Kiowa artist and grandson of a Kiowa chief, Woodrow Wilson "Woody" Big Bow was born in Carnegie, Oklahoma, on January 29, 1914. As a teenager he attended classes at the University of Oklahoma at Norman, where, under the personal guidance of Oscar B. Jacobson, he took advantage of the opportunity to receive instruction in painting. He was one of several young Kiowa artists at the university whose work was featured in exhibitions in Europe and subsequently published in folio editions of American Indian art, the first of their kind ever issued.

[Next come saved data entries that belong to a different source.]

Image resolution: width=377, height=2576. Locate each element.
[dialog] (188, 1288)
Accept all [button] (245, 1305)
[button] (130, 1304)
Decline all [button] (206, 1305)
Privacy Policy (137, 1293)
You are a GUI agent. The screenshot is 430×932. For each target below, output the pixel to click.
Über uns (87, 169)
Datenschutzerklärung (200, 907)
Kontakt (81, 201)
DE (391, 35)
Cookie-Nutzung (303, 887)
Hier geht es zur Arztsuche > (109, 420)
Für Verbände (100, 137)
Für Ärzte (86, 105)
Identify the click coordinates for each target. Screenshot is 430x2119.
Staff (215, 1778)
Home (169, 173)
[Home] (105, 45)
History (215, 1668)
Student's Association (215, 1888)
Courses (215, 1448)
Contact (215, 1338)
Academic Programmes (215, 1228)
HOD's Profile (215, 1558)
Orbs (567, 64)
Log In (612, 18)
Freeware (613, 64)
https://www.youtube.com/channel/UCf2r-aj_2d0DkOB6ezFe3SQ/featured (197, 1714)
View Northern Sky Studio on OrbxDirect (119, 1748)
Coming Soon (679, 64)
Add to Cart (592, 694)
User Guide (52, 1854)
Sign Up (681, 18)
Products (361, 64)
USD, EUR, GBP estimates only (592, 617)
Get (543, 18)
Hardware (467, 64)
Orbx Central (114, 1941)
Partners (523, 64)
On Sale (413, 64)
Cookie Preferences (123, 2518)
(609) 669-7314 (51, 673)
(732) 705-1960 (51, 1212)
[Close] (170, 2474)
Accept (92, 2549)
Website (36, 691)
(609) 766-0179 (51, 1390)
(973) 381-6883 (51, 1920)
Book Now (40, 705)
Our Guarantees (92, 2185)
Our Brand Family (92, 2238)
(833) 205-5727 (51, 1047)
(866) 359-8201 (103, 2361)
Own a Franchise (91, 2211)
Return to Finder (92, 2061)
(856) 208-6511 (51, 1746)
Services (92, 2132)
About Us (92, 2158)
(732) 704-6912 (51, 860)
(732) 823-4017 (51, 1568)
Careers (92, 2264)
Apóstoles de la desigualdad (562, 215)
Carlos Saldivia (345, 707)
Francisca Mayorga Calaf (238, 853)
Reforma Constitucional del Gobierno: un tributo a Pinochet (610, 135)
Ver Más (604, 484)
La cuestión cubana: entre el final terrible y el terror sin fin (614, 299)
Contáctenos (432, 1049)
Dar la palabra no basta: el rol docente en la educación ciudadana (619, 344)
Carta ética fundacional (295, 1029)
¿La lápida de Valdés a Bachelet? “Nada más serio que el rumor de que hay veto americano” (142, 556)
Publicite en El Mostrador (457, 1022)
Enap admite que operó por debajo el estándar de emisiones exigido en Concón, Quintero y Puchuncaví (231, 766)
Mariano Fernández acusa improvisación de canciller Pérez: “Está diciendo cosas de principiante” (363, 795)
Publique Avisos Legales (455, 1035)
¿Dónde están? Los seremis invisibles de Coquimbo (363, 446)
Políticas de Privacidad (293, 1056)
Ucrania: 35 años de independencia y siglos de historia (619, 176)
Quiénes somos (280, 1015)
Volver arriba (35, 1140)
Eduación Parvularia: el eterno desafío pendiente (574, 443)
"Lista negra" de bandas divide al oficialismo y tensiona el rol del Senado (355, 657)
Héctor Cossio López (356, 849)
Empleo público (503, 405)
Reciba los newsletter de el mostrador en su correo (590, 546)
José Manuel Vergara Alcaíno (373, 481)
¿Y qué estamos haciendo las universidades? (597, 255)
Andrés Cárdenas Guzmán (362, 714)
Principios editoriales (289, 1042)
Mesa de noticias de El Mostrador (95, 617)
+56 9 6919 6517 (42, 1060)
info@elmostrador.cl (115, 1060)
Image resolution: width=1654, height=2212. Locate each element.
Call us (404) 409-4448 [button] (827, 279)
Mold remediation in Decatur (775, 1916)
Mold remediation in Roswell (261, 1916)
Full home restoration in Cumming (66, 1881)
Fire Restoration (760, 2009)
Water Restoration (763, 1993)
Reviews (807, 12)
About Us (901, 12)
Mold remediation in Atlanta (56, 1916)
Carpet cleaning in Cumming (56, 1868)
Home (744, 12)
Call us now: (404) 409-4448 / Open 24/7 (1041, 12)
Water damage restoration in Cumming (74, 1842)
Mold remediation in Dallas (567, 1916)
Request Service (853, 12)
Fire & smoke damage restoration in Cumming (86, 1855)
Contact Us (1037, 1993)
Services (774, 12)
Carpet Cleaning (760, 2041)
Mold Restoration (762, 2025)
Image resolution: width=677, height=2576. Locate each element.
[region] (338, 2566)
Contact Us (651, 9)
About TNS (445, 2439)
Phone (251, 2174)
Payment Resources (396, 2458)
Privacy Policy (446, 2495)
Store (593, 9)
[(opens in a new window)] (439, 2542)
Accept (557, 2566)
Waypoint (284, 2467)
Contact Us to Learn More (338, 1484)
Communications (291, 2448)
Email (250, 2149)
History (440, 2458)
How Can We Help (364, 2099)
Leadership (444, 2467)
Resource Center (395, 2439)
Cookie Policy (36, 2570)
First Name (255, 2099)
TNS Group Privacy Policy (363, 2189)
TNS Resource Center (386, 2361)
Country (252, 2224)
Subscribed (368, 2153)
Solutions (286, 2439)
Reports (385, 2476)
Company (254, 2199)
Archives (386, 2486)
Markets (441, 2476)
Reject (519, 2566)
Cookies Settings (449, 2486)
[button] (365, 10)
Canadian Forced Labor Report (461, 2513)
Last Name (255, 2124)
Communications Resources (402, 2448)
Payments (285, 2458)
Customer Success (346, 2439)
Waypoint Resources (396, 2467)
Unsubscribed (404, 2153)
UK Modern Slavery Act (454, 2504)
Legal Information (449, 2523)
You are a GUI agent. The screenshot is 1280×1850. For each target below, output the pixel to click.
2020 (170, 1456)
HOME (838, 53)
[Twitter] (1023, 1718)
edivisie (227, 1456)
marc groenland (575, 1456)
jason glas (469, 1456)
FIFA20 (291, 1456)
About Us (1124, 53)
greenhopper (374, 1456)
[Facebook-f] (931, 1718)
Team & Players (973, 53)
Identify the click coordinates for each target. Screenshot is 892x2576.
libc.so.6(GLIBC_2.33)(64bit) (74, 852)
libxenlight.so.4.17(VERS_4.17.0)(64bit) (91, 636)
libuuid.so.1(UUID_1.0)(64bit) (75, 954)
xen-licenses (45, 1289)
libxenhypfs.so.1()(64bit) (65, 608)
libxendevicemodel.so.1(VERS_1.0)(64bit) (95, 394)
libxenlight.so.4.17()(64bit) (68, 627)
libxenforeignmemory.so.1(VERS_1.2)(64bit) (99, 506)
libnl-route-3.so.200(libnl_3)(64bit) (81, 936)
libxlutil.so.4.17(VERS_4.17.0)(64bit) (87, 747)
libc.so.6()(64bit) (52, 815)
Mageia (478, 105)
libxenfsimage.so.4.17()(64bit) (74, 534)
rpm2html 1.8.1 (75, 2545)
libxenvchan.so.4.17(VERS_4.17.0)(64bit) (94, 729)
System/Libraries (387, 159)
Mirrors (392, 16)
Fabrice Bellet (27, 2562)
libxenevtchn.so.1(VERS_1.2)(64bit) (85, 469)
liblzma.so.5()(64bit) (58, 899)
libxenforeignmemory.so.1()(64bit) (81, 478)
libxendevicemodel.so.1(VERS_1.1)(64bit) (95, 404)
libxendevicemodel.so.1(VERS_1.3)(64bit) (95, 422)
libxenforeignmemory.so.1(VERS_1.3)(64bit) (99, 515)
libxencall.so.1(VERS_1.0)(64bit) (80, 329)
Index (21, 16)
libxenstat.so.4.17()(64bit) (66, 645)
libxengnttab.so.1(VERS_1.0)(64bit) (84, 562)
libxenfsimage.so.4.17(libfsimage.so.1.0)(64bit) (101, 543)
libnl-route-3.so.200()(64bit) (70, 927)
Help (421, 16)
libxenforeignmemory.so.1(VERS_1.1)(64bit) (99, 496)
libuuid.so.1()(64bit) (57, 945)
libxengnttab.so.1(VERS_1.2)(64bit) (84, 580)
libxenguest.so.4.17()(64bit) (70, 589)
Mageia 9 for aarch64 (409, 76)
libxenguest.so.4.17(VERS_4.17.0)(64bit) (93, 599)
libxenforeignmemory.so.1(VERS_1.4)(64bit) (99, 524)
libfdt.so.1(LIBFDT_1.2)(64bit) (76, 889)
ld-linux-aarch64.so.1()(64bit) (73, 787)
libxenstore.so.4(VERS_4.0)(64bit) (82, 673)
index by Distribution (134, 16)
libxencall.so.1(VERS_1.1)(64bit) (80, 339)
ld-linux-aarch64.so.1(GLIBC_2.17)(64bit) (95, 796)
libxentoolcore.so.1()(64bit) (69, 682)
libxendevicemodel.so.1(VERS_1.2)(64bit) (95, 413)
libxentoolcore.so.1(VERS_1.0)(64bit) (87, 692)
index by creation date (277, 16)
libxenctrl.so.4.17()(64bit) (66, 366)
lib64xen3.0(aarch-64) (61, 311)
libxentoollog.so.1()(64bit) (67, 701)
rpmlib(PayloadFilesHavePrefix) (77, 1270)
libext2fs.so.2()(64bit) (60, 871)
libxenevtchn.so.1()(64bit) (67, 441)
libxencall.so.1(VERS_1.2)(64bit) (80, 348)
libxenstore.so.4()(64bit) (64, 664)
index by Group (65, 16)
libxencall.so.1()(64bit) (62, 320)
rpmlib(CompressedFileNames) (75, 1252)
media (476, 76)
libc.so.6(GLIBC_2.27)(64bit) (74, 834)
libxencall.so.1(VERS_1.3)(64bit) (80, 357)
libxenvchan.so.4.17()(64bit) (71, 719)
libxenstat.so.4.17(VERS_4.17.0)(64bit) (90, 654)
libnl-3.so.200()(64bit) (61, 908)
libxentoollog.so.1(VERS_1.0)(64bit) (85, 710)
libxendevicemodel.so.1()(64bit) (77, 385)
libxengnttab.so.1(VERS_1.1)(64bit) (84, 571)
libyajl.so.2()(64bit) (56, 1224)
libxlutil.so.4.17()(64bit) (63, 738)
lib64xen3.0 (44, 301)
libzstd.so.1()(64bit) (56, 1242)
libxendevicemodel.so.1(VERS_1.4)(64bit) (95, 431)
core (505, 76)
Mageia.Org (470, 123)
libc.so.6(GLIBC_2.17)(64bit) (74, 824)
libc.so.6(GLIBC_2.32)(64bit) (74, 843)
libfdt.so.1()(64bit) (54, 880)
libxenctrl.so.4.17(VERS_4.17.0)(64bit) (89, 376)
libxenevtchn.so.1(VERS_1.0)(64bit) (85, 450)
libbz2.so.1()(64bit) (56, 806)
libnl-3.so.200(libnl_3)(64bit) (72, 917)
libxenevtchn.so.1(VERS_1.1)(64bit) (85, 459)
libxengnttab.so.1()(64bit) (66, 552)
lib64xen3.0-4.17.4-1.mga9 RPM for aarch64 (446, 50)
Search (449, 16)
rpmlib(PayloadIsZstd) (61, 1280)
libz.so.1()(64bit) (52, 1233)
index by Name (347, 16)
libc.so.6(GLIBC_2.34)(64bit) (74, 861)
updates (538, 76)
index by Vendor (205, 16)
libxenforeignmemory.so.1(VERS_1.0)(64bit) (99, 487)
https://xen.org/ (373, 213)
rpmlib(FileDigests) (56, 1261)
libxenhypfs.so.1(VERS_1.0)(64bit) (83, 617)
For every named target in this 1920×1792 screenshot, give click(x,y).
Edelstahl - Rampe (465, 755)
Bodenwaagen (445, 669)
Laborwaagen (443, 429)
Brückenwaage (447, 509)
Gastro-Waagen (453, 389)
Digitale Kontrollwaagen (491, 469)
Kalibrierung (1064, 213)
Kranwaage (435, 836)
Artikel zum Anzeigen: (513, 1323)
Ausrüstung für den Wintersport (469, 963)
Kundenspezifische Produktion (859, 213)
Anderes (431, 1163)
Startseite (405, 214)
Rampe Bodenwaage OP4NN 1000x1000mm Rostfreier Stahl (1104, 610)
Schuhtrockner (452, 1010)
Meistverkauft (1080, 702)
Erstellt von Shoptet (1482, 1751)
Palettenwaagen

Big Bow graduated from the University of Oklahoma in 1939 and afterward worked variously as a set painter for Western films and as a builder and contractor. He also produced mural decorations for the RCA Building in New York City and the Southwest Museum in Los Angeles. During World War II he designed the red and yellow Thunderbird insignia for Oklahoma's famed Forty-fifth Infantry Division.

Big Bow lived in Yukon in later years, exhibiting widely before his death in 1998. His work can be seen in a number of public collections, including the Gilcrease and Philbrook museums in Tulsa, the Oklahoma Historical Society in Oklahoma City, the University of Oklahoma Museum of Art at Norman, the Smithsonian Institution's National Museum of the American Indian in Washington, D.C., the Heritage Center at the Red Cloud Indian School in Pine Ridge, South Dakota, and the Wichita Art Museum in Wichita, Kansas.